Patch to support Scalable CTDB

Tue May 1 01:37:58 UTC 2018

Hi Partha,

On Mon, 30 Apr 2018 16:12:01 -0700, Partha Sarathi via samba-technical
<samba-technical at lists.samba.org> wrote:

> On Mon, Apr 30, 2018 at 7:52 AM, Volker Lendecke <Volker.Lendecke at sernet.de>
> wrote:
> 
> > On Mon, Apr 30, 2018 at 02:36:14PM +0000, Partha Sarathi via
> > samba-technical wrote:  
> > > Ok. My concern is when you have common Ctdb running across cluster with
> > > different file spaces keeping the locking.tdb replicated for all file  
> > opens  
> > > doesn’t seems to be worth.  
> >
> > locking.tdb is never actively replicated. The records are only ever
> > moved on demand to the nodes that actively request it. That's
> > different from secrets.tdb for example.

> Thanks, Volker and Ralph, but I see different behavior.
> 
> I had three node cluster running a common ctdb with different filespace on
> each of the nodes as below
> 
> pnn:1 fe80::ec4:7aff:fe34:ac0b OK
> pnn:2 fe80::ec4:7aff:fe34:ee47 OK
> pnn:3 fe80::ec4:7aff:fe34:b923 OK (THIS NODE)
> Generation:1740147135
> Size:3
> hash:0 lmaster:1
> hash:1 lmaster:2
> hash:2 lmaster:3
> Recovery mode:NORMAL (0)
> Recovery master:2
> 
> 
> 1) Opened a "1.pdf" on node 1  and  noticed couple records updated in
> "locking.tdb.1" and also in node 2 "locking.tdb.2".
> 2) Opened a "3.pdf" on node 3 and  noticed couple records updated in
> "locking.tdb.3" and also in both "locking.tdb.2" and locking.tdb.1
> 
> Per your statement what I was expecting was unless any node specifically
> request for the records, it shouldn't have to get those records. but in the
> above example, even without asking all the records were available on all
> the nodes. Basically, one more understanding what I learned is, every node
> in the cluster try to update their open/close file records  to Recovery
> master in the large cluster with different filespace it may be overwhelmed
> with all record updates unnecessarily.
> 
> The below is the locking.tdb dumps on all the three nodes for different
> file open/close but with lcoking.tdb had all the records on all the nodes.
> The open records for file "3.pdf" was not necessary on node 1, but Recovery
> master had those records, so it updated/replicated to rest of the nodes in
> the cluster.
> 
> So this kind of cluster-wide replications may slow down the overall
> performance when you are trying to open a large number of file with
> different file spaces in subclusters.

I don't think you're seeing records in volatile database
being replicated.  However, there is a simple explanation for what
you're seeing, especially on a 3 node cluster!

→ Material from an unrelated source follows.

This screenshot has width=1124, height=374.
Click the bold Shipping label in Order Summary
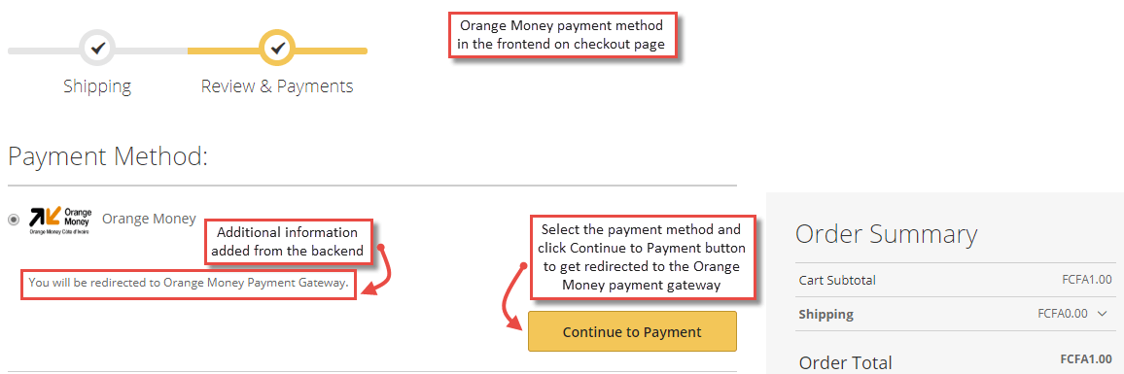point(825,314)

As others have said, the volatile databases are distributed.

Unfortunately the diagrams  at:

  https://wiki.samba.org/index.php/Samba_%26_Clustering#Finding_the_DMASTER

are wrong.  I have a new diagram but need to discuss with people
whether the above should be kept as a historical document or whether I
should update.

CTDB uses 2 (relatively :-) simple concepts for doing the distribution:

* DMASTER (or data master)

  This is the node that has the most recent copy of a record.

  The big question is: How can you find this DMASTER?  The answer is...

* LMASTER (or location master)

  This node always knows which node is DMASTER.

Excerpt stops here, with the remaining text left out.